4. E', infine, infondato il terzo motivo, in punto di diniego delle circostanze attenuanti generiche e della sospensione condizionale della pena.
Entrambi benefici sono stati negati sulla scorta del numero di armi vendute, delle circostanze dell'azione (tentativo di eludere il controllo con riferimento ai taser) e dell'essere il ricorrente sottoposto ad altro procedimento penale per fatti analoghi, nonostante lo stato di formale incensuratezza.
Con tale valutazione i giudice di merito hanno fatto corretta applicazione dei principi secondo cui le circostanze attenuanti generiche hanno lo scopo di estendere le possibilità di adeguamento della pena in senso favorevole all'imputato in considerazione di situazioni e circostanze che effettivamente incidano sull'apprezzamento dell'entità del reato e della capacità a delinquere dello stesso, sicché il riconoscimento di esse richiede la dimostrazione di elementi di segno positivo (ex multis Sez. 3, n. 24128 del 18/03/2021, De Crescenzo, Rv. 281590).

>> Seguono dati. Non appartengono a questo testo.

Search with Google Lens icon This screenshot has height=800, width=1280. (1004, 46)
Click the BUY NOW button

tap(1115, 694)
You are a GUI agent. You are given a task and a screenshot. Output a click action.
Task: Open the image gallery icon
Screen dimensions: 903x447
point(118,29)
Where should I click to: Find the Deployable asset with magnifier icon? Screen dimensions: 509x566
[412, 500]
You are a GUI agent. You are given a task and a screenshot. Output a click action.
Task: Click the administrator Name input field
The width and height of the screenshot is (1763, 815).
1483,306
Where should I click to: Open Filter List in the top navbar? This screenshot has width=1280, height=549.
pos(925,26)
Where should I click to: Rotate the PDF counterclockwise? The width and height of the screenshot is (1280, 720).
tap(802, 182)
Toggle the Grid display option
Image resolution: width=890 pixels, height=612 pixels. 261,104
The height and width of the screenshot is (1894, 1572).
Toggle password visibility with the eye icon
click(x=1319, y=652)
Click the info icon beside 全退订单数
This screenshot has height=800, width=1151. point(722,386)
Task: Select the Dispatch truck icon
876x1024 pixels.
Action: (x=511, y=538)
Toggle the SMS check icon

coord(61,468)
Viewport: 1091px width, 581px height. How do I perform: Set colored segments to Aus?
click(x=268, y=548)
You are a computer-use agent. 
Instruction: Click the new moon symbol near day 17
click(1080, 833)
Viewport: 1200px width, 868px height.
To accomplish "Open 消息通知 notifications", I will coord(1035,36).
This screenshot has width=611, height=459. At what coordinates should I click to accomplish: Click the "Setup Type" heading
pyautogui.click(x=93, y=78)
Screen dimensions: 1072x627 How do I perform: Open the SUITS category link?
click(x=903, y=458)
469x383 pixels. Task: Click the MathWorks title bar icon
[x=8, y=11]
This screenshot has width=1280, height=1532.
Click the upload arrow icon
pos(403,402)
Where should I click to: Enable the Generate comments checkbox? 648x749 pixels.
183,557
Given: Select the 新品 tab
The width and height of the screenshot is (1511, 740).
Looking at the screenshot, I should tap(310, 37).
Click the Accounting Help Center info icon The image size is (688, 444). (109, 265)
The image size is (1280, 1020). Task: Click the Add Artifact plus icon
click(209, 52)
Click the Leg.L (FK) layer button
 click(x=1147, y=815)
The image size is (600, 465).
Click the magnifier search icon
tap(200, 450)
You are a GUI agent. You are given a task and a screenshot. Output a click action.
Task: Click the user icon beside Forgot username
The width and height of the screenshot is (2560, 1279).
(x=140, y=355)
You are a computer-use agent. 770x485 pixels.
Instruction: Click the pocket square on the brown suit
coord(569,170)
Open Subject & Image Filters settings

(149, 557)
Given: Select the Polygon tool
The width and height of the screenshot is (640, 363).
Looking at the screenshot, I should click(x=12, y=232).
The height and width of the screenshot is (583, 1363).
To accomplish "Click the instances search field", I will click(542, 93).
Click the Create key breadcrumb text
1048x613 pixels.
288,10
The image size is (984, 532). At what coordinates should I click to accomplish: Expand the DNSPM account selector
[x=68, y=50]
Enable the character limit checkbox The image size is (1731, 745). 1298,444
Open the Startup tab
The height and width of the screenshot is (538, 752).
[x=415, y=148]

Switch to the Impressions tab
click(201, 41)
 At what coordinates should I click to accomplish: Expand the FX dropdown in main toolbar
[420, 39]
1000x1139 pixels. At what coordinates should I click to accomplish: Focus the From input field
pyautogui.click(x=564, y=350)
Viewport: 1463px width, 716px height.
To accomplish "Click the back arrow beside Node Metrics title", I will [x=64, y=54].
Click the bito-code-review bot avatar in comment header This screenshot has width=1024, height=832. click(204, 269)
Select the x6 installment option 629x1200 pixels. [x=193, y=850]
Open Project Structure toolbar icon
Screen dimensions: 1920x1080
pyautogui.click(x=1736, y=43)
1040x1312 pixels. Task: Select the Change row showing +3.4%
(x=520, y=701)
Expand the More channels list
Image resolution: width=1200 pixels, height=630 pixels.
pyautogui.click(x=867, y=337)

Peraltro, la concessione o meno delle attenuanti generiche rientra nell'ambito di un giudizio di fatto, rimesso alla discrezionalità del giudice, il cui esercizio deve essere motivato nei soli limiti atti a far emergere in misura sufficiente la sua valutazione circa l'adeguamento della pena alla gravità effettiva del fatto.
E', infine, giustificato con motivazione non manifestamente illogica altresì il diniego del beneficio della sospensione condizionale della pena, poiché - a fronte dell'elemento di indubbia valenza positiva costituto dalla incensuratezza dell'imputato - i giudici del merito hanno individuato più elementi di segno contrario idonei a neutralizzarla.
5. Alla conclusiva reiezione del ricorso consegue, ex art. 616 cod. proc. pen., la condanna del ricorrente al pagamento delle spese processuali.
P.Q.M.
Rigetta il ricorso e condanna il ricorrente al pagamento delle spese processuali.